> **Work order**: The expected output is exactly the lines below, starting at the line with "Home (658, 144)" and ending at the line with "[button] (705, 110)", both included; no other line belongs in it.
____
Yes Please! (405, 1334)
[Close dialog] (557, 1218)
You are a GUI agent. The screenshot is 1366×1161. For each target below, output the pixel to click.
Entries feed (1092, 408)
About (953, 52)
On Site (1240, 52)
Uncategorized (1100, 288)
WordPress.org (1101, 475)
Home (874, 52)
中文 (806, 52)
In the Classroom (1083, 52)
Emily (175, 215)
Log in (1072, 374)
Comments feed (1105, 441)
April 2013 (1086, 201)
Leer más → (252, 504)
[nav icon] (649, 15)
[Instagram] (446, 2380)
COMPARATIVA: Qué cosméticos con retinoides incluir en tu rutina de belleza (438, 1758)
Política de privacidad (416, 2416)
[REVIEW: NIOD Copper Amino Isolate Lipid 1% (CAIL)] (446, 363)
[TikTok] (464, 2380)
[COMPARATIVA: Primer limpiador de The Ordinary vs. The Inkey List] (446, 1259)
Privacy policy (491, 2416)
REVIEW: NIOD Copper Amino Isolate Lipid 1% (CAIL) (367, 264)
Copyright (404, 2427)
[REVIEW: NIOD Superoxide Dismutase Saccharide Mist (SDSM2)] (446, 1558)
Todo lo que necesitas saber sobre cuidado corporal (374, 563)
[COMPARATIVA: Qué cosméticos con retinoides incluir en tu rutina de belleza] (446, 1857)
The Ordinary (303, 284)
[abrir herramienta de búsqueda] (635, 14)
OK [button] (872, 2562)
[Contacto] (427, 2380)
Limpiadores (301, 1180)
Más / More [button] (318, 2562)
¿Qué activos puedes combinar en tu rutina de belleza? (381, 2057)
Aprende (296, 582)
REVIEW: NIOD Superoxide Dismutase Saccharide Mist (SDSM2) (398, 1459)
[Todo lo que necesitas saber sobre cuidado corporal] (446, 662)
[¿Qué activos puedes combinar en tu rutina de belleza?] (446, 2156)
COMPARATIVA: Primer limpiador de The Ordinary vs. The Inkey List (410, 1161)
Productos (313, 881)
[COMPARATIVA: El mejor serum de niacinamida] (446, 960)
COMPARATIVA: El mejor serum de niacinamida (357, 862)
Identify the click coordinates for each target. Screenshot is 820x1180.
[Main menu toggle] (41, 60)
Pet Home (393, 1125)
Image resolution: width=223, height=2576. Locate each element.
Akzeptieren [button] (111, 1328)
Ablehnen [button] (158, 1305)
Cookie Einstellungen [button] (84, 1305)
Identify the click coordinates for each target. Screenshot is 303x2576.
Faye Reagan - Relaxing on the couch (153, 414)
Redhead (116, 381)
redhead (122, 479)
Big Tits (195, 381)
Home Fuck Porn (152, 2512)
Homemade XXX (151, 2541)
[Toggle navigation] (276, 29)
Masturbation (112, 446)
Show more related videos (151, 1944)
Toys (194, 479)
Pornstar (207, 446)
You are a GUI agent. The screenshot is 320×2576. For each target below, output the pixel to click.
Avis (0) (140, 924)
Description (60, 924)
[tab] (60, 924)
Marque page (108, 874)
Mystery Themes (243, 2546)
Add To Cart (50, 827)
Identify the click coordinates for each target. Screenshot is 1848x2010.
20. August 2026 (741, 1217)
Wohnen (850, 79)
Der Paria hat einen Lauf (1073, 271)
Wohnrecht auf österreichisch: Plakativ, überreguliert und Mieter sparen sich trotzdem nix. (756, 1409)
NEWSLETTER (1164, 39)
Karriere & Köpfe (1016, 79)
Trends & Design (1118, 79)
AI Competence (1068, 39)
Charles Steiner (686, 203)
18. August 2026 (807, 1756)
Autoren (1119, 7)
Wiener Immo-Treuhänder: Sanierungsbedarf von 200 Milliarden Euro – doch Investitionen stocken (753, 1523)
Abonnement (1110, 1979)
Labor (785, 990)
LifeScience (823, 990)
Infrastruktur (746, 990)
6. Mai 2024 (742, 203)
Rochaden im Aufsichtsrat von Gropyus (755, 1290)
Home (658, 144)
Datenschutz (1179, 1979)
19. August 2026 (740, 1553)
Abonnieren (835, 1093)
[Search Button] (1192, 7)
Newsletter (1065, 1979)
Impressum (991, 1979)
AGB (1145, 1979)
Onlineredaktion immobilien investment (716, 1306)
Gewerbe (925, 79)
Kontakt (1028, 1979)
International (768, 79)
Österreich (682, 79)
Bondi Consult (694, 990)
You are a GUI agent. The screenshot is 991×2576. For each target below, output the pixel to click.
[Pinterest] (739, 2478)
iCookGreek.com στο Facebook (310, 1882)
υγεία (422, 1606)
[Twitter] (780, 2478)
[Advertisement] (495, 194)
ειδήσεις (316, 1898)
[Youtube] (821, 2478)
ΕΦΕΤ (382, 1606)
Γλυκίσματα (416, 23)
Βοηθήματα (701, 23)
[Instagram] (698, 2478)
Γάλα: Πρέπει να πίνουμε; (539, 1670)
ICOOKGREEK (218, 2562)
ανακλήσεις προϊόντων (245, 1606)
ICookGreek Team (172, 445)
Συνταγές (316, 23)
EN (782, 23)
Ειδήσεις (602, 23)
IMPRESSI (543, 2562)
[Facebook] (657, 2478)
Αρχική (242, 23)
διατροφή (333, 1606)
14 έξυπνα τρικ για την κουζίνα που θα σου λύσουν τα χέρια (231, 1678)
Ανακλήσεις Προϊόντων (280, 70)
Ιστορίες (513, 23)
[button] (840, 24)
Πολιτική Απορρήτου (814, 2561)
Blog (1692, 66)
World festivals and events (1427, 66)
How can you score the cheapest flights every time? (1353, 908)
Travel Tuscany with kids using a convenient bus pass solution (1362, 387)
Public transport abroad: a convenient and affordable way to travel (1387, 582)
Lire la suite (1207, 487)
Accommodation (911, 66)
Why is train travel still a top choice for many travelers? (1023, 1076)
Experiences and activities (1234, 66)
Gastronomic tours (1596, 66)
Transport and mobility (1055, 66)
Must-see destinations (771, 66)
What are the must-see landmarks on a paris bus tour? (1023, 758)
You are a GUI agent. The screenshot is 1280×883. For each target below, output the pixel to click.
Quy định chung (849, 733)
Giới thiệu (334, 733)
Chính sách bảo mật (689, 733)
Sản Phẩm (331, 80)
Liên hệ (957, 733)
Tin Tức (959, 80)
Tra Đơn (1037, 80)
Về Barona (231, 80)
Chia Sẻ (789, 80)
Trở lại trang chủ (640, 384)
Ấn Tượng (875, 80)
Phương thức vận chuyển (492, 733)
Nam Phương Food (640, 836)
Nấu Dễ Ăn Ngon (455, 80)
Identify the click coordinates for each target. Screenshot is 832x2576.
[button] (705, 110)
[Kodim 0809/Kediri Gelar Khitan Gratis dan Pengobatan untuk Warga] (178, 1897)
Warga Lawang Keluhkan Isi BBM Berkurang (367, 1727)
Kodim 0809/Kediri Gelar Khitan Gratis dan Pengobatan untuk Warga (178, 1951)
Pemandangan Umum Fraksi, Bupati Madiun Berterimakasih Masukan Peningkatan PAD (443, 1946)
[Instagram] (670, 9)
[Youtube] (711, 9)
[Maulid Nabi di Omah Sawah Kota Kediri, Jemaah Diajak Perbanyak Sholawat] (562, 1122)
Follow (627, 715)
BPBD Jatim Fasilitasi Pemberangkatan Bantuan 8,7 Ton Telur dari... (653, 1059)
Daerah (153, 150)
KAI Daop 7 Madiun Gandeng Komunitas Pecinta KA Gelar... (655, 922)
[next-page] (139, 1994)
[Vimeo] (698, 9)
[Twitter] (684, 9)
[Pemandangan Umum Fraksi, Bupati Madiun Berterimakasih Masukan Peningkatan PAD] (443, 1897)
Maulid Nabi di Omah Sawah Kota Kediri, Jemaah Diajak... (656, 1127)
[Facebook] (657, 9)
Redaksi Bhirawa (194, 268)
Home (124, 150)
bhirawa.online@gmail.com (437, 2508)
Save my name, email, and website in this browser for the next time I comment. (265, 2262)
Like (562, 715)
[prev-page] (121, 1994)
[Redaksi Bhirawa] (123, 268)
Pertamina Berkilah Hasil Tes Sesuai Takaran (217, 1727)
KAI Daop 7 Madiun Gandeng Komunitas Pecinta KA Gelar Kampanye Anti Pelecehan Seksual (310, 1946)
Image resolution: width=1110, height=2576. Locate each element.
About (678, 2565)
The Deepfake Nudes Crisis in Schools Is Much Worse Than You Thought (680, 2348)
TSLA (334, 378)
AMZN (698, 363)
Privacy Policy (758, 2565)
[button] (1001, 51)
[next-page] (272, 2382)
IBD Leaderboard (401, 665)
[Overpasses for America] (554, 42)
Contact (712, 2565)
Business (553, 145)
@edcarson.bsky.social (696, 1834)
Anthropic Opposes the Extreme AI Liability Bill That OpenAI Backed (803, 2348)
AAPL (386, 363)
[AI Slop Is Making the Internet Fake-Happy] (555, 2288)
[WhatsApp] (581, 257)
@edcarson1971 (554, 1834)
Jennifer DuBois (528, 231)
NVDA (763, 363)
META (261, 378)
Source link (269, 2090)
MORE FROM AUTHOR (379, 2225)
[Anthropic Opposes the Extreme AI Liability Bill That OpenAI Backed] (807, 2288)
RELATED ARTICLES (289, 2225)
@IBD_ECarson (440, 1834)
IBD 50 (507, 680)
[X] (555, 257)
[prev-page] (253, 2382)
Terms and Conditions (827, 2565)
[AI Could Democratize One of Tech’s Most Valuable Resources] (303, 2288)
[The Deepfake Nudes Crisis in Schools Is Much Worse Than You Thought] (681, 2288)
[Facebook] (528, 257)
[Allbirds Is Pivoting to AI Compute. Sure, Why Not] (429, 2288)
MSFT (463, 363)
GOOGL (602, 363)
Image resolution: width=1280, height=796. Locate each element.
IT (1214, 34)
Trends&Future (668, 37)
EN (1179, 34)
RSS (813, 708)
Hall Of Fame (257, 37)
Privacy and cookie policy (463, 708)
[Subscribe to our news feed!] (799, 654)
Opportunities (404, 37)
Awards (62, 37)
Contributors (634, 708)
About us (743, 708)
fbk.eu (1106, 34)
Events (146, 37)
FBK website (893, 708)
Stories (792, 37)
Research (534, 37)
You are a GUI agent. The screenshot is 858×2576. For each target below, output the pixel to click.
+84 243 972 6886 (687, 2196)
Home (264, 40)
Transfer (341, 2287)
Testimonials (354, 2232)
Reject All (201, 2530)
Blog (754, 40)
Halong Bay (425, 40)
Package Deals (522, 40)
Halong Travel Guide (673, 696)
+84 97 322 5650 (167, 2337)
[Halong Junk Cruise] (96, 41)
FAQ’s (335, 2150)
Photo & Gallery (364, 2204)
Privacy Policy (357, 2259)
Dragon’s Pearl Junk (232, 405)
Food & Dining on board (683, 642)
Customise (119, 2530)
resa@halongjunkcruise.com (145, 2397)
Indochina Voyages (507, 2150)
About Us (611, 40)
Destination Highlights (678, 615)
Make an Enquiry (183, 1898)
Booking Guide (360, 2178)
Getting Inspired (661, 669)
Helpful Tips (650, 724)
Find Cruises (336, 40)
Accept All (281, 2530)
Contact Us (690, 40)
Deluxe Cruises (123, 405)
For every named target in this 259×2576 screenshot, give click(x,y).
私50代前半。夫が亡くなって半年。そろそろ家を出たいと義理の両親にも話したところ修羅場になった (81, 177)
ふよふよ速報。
____
> **Expected answer**:
Home (658, 144)
Datenschutz (1179, 1979)
19. August 2026 (740, 1553)
Abonnieren (835, 1093)
[Search Button] (1192, 7)
Newsletter (1065, 1979)
Impressum (991, 1979)
AGB (1145, 1979)
Onlineredaktion immobilien investment (716, 1306)
Gewerbe (925, 79)
Kontakt (1028, 1979)
International (768, 79)
Österreich (682, 79)
Bondi Consult (694, 990)
You are a GUI agent. The screenshot is 991×2576. For each target below, output the pixel to click.
[Pinterest] (739, 2478)
iCookGreek.com στο Facebook (310, 1882)
υγεία (422, 1606)
[Twitter] (780, 2478)
[Advertisement] (495, 194)
ειδήσεις (316, 1898)
[Youtube] (821, 2478)
ΕΦΕΤ (382, 1606)
Γλυκίσματα (416, 23)
Βοηθήματα (701, 23)
[Instagram] (698, 2478)
Γάλα: Πρέπει να πίνουμε; (539, 1670)
ICOOKGREEK (218, 2562)
ανακλήσεις προϊόντων (245, 1606)
ICookGreek Team (172, 445)
Συνταγές (316, 23)
EN (782, 23)
Ειδήσεις (602, 23)
IMPRESSI (543, 2562)
[Facebook] (657, 2478)
Αρχική (242, 23)
διατροφή (333, 1606)
14 έξυπνα τρικ για την κουζίνα που θα σου λύσουν τα χέρια (231, 1678)
Ανακλήσεις Προϊόντων (280, 70)
Ιστορίες (513, 23)
[button] (840, 24)
Πολιτική Απορρήτου (814, 2561)
Blog (1692, 66)
World festivals and events (1427, 66)
How can you score the cheapest flights every time? (1353, 908)
Travel Tuscany with kids using a convenient bus pass solution (1362, 387)
Public transport abroad: a convenient and affordable way to travel (1387, 582)
Lire la suite (1207, 487)
Accommodation (911, 66)
Why is train travel still a top choice for many travelers? (1023, 1076)
Experiences and activities (1234, 66)
Gastronomic tours (1596, 66)
Transport and mobility (1055, 66)
Must-see destinations (771, 66)
What are the must-see landmarks on a paris bus tour? (1023, 758)
You are a GUI agent. The screenshot is 1280×883. For each target below, output the pixel to click.
Quy định chung (849, 733)
Giới thiệu (334, 733)
Chính sách bảo mật (689, 733)
Sản Phẩm (331, 80)
Liên hệ (957, 733)
Tin Tức (959, 80)
Tra Đơn (1037, 80)
Về Barona (231, 80)
Chia Sẻ (789, 80)
Trở lại trang chủ (640, 384)
Ấn Tượng (875, 80)
Phương thức vận chuyển (492, 733)
Nam Phương Food (640, 836)
Nấu Dễ Ăn Ngon (455, 80)
Identify the click coordinates for each target. Screenshot is 832x2576.
[button] (705, 110)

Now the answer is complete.